═════ Data provided ═════

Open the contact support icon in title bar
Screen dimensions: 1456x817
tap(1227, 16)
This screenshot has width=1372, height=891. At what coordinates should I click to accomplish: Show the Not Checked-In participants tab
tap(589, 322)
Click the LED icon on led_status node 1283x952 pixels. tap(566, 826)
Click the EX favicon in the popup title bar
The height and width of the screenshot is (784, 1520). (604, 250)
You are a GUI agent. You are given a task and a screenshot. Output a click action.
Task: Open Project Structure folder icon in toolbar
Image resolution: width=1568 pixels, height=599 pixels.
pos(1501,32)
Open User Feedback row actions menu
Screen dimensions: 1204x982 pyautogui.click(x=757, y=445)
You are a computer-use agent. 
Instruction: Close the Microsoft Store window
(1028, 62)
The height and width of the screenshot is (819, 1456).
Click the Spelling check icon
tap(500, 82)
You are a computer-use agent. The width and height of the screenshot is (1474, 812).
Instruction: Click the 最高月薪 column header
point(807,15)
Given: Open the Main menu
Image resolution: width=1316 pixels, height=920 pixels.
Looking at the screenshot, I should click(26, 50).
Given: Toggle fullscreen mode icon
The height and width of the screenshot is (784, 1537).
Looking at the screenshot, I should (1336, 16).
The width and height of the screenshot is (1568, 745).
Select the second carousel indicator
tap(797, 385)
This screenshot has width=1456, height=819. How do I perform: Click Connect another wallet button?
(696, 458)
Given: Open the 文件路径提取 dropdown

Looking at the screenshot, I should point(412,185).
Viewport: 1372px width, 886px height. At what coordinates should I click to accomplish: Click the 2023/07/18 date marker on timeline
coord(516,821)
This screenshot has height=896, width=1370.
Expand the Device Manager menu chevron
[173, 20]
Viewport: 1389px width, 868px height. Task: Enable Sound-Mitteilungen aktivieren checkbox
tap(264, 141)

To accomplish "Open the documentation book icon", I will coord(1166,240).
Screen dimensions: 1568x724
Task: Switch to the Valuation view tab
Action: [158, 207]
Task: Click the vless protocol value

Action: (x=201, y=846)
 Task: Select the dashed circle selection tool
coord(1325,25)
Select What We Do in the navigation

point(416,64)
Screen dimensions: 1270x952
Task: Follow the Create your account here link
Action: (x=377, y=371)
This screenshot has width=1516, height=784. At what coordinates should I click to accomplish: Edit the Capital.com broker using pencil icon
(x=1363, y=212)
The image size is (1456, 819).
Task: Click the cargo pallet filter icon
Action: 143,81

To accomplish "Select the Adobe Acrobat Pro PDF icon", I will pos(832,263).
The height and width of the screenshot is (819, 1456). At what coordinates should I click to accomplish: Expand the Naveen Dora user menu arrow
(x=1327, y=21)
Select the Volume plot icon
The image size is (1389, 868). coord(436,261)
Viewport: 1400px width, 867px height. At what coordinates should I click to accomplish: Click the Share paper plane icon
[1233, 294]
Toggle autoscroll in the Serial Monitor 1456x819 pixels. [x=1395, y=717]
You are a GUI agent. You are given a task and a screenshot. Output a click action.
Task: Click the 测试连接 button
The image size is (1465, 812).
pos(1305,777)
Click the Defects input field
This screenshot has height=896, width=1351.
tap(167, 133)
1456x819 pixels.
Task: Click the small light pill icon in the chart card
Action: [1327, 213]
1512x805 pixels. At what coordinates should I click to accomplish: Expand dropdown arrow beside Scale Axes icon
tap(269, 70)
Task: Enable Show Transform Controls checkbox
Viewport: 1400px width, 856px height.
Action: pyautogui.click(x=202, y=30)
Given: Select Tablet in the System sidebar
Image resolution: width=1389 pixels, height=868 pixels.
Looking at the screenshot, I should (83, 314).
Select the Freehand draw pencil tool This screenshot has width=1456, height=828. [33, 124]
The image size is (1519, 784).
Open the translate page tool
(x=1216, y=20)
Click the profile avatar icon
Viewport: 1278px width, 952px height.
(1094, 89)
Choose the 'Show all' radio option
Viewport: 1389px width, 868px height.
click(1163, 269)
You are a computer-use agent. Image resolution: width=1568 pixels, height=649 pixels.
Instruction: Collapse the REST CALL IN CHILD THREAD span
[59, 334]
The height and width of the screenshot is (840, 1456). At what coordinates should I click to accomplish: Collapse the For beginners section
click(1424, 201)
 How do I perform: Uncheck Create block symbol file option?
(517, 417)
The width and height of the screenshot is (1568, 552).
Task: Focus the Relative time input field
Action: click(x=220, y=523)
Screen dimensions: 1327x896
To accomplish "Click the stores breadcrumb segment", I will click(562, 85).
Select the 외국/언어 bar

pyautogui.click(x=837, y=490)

═════

**What you need to do**
Please repeat each entry exactly as written.

**Answer below**
Open the contact support icon in title bar
Screen dimensions: 1456x817
tap(1227, 16)
This screenshot has width=1372, height=891. At what coordinates should I click to accomplish: Show the Not Checked-In participants tab
tap(589, 322)
Click the LED icon on led_status node 1283x952 pixels. tap(566, 826)
Click the EX favicon in the popup title bar
The height and width of the screenshot is (784, 1520). (604, 250)
You are a GUI agent. You are given a task and a screenshot. Output a click action.
Task: Open Project Structure folder icon in toolbar
Image resolution: width=1568 pixels, height=599 pixels.
pos(1501,32)
Open User Feedback row actions menu
Screen dimensions: 1204x982 pyautogui.click(x=757, y=445)
You are a computer-use agent. 
Instruction: Close the Microsoft Store window
(1028, 62)
The height and width of the screenshot is (819, 1456).
Click the Spelling check icon
tap(500, 82)
You are a computer-use agent. The width and height of the screenshot is (1474, 812).
Instruction: Click the 最高月薪 column header
point(807,15)
Given: Open the Main menu
Image resolution: width=1316 pixels, height=920 pixels.
Looking at the screenshot, I should click(26, 50).
Given: Toggle fullscreen mode icon
The height and width of the screenshot is (784, 1537).
Looking at the screenshot, I should (1336, 16).
The width and height of the screenshot is (1568, 745).
Select the second carousel indicator
tap(797, 385)
This screenshot has width=1456, height=819. How do I perform: Click Connect another wallet button?
(696, 458)
Given: Open the 文件路径提取 dropdown

Looking at the screenshot, I should point(412,185).
Viewport: 1372px width, 886px height. At what coordinates should I click to accomplish: Click the 2023/07/18 date marker on timeline
coord(516,821)
This screenshot has height=896, width=1370.
Expand the Device Manager menu chevron
[173, 20]
Viewport: 1389px width, 868px height. Task: Enable Sound-Mitteilungen aktivieren checkbox
tap(264, 141)

To accomplish "Open the documentation book icon", I will coord(1166,240).
Screen dimensions: 1568x724
Task: Switch to the Valuation view tab
Action: [158, 207]
Task: Click the vless protocol value

Action: (x=201, y=846)
 Task: Select the dashed circle selection tool
coord(1325,25)
Select What We Do in the navigation

point(416,64)
Screen dimensions: 1270x952
Task: Follow the Create your account here link
Action: (x=377, y=371)
This screenshot has width=1516, height=784. At what coordinates should I click to accomplish: Edit the Capital.com broker using pencil icon
(x=1363, y=212)
The image size is (1456, 819).
Task: Click the cargo pallet filter icon
Action: 143,81

To accomplish "Select the Adobe Acrobat Pro PDF icon", I will pos(832,263).
The height and width of the screenshot is (819, 1456). At what coordinates should I click to accomplish: Expand the Naveen Dora user menu arrow
(x=1327, y=21)
Select the Volume plot icon
The image size is (1389, 868). coord(436,261)
Viewport: 1400px width, 867px height. At what coordinates should I click to accomplish: Click the Share paper plane icon
[1233, 294]
Toggle autoscroll in the Serial Monitor 1456x819 pixels. [x=1395, y=717]
You are a GUI agent. You are given a task and a screenshot. Output a click action.
Task: Click the 测试连接 button
The image size is (1465, 812).
pos(1305,777)
Click the Defects input field
This screenshot has height=896, width=1351.
tap(167, 133)
1456x819 pixels.
Task: Click the small light pill icon in the chart card
Action: [1327, 213]
1512x805 pixels. At what coordinates should I click to accomplish: Expand dropdown arrow beside Scale Axes icon
tap(269, 70)
Task: Enable Show Transform Controls checkbox
Viewport: 1400px width, 856px height.
Action: pyautogui.click(x=202, y=30)
Given: Select Tablet in the System sidebar
Image resolution: width=1389 pixels, height=868 pixels.
Looking at the screenshot, I should (83, 314).
Select the Freehand draw pencil tool This screenshot has width=1456, height=828. [33, 124]
The image size is (1519, 784).
Open the translate page tool
(x=1216, y=20)
Click the profile avatar icon
Viewport: 1278px width, 952px height.
(1094, 89)
Choose the 'Show all' radio option
Viewport: 1389px width, 868px height.
click(1163, 269)
You are a computer-use agent. Image resolution: width=1568 pixels, height=649 pixels.
Instruction: Collapse the REST CALL IN CHILD THREAD span
[59, 334]
The height and width of the screenshot is (840, 1456). At what coordinates should I click to accomplish: Collapse the For beginners section
click(1424, 201)
 How do I perform: Uncheck Create block symbol file option?
(517, 417)
The width and height of the screenshot is (1568, 552).
Task: Focus the Relative time input field
Action: click(x=220, y=523)
Screen dimensions: 1327x896
To accomplish "Click the stores breadcrumb segment", I will click(562, 85).
Select the 외국/언어 bar

pyautogui.click(x=837, y=490)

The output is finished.